◆ EXERCISE OBJECTIVE ◆
Print everything from the line that contains "You are a GUI" down to the line that contains "Action: point(608,405)", with both of those lines included. Omit the pictures from your answer.

◆ ENTRIES PROVIDED ◆
○ ○ ○
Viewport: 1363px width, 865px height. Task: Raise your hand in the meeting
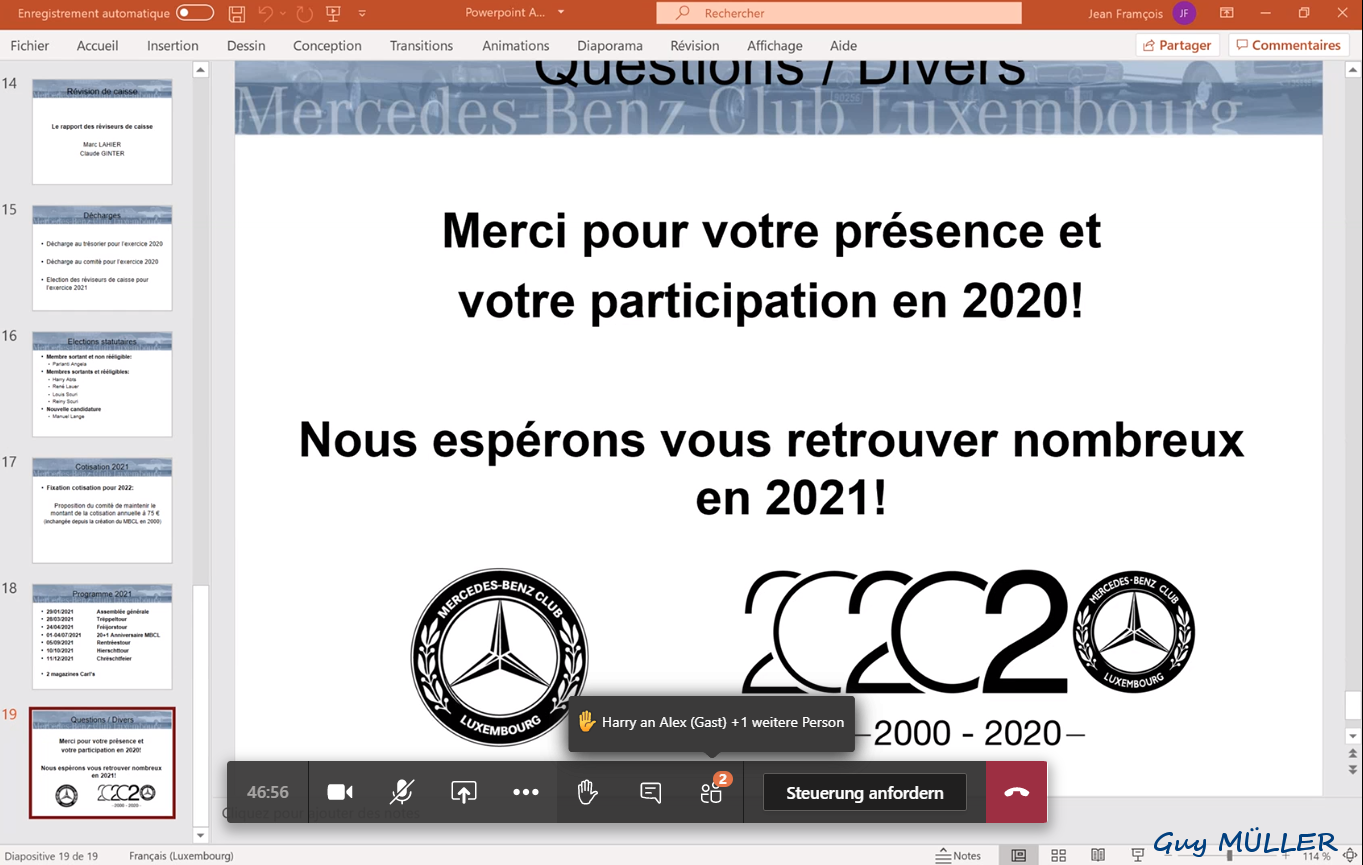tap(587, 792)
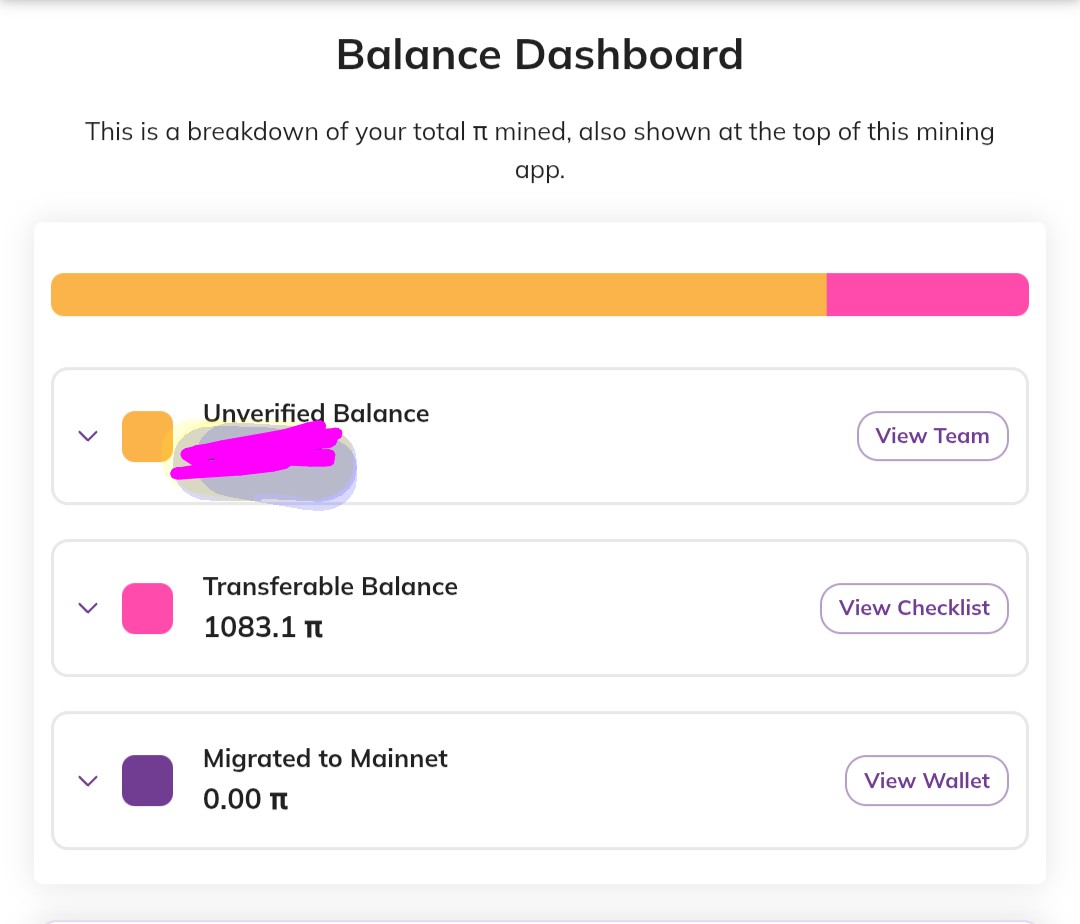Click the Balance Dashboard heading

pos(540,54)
○ ○ ○
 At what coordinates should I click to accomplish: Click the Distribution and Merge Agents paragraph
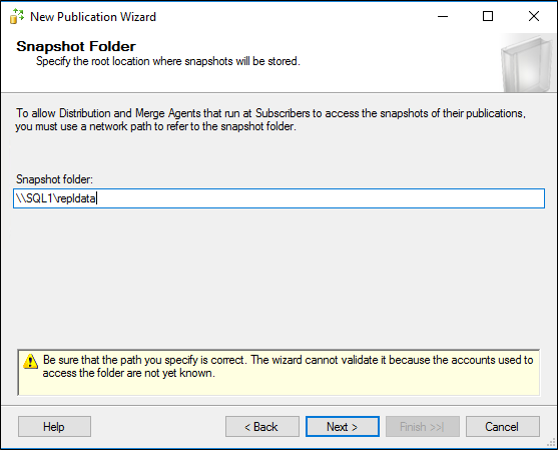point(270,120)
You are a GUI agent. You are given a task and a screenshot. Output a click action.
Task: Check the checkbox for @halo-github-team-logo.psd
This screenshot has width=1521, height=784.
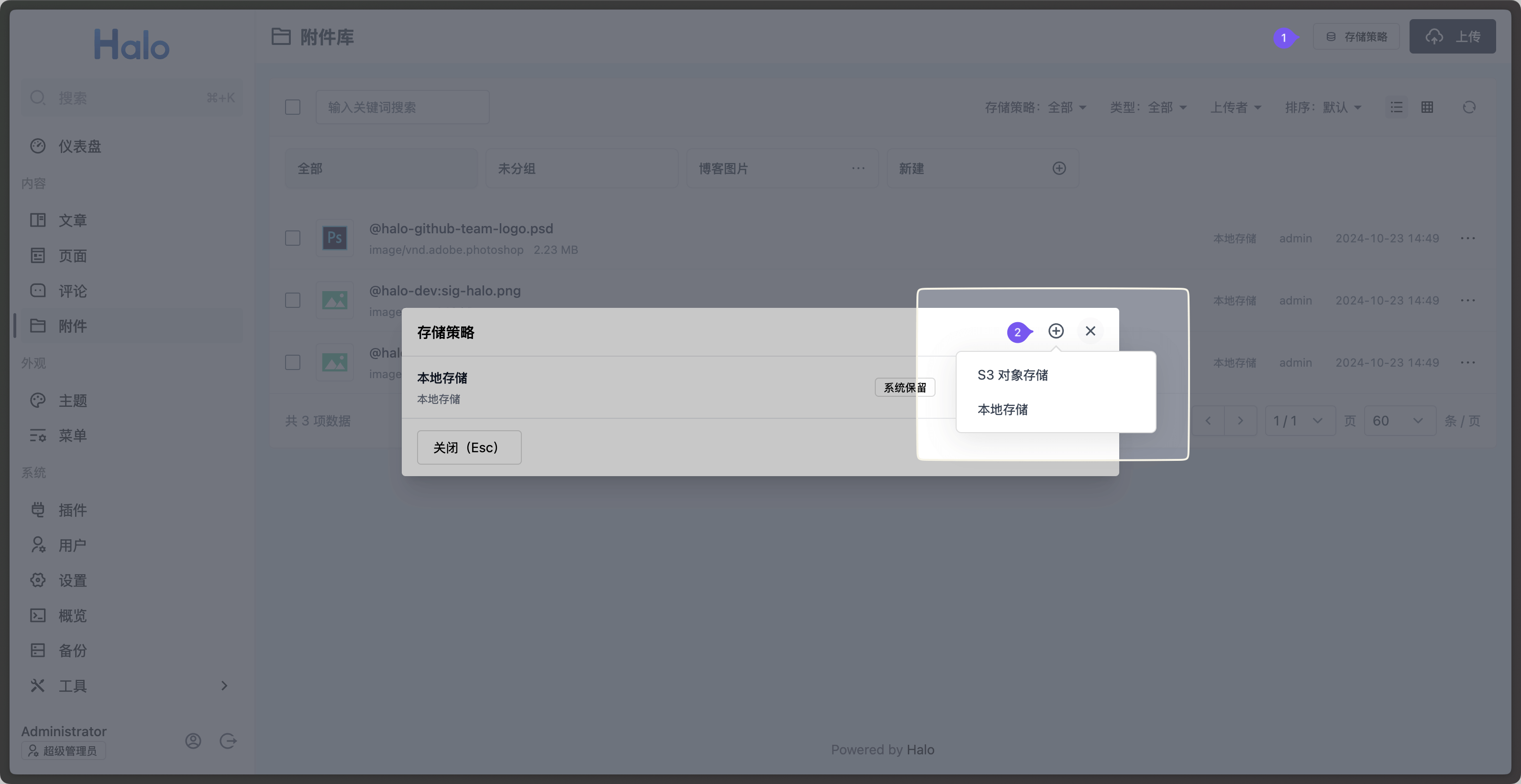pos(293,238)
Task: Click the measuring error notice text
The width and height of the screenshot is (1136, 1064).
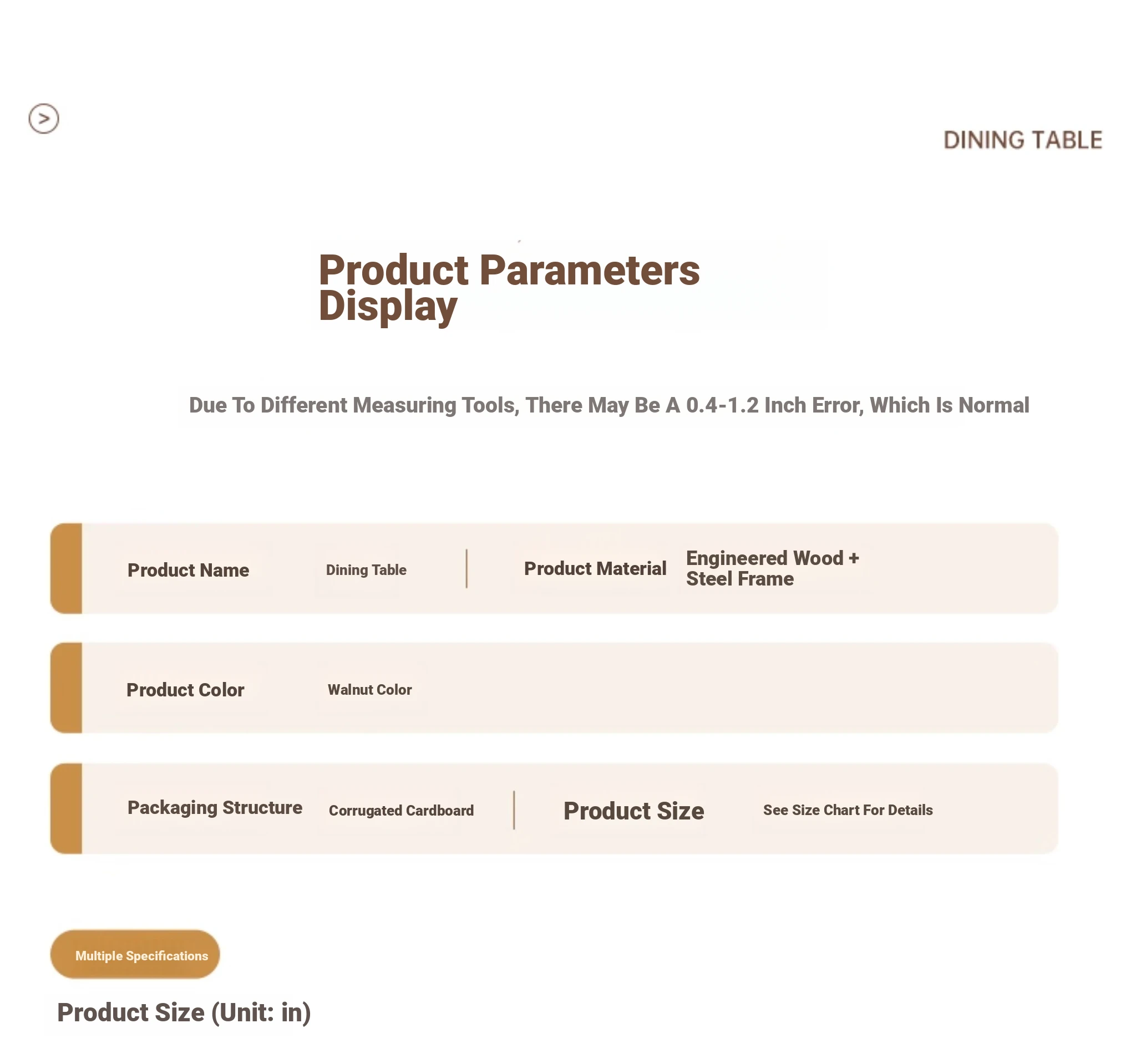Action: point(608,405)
○ ○ ○
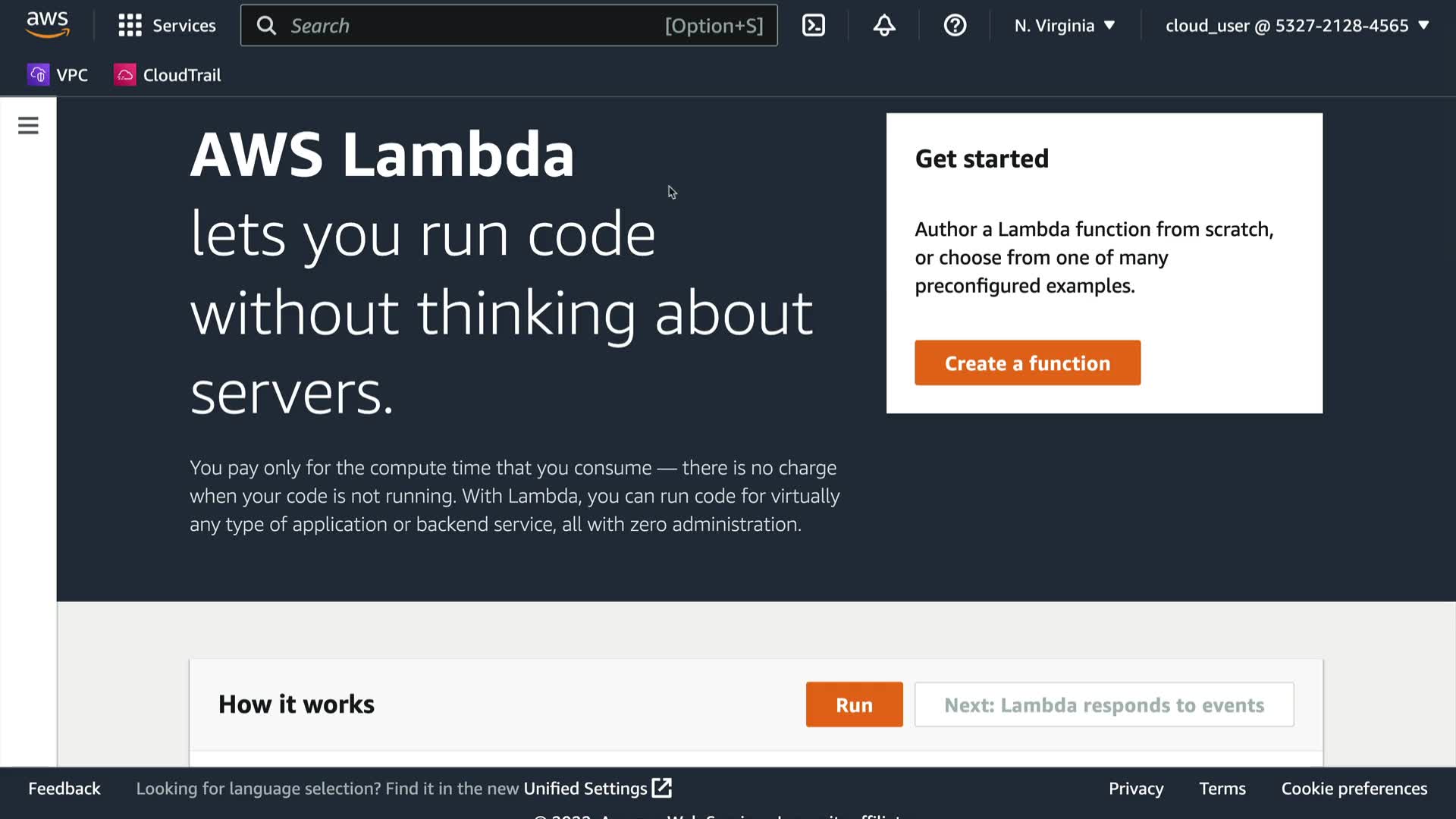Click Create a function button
○ ○ ○
◆ RESPONSE TO THE TASK ◆
You are a GUI agent. You are given a task and a screenshot. Output a click action.
Task: Check the checkbox for @halo-github-team-logo.psd
This screenshot has width=1521, height=784.
pos(293,238)
Task: Click the measuring error notice text
The width and height of the screenshot is (1136, 1064).
Action: point(608,405)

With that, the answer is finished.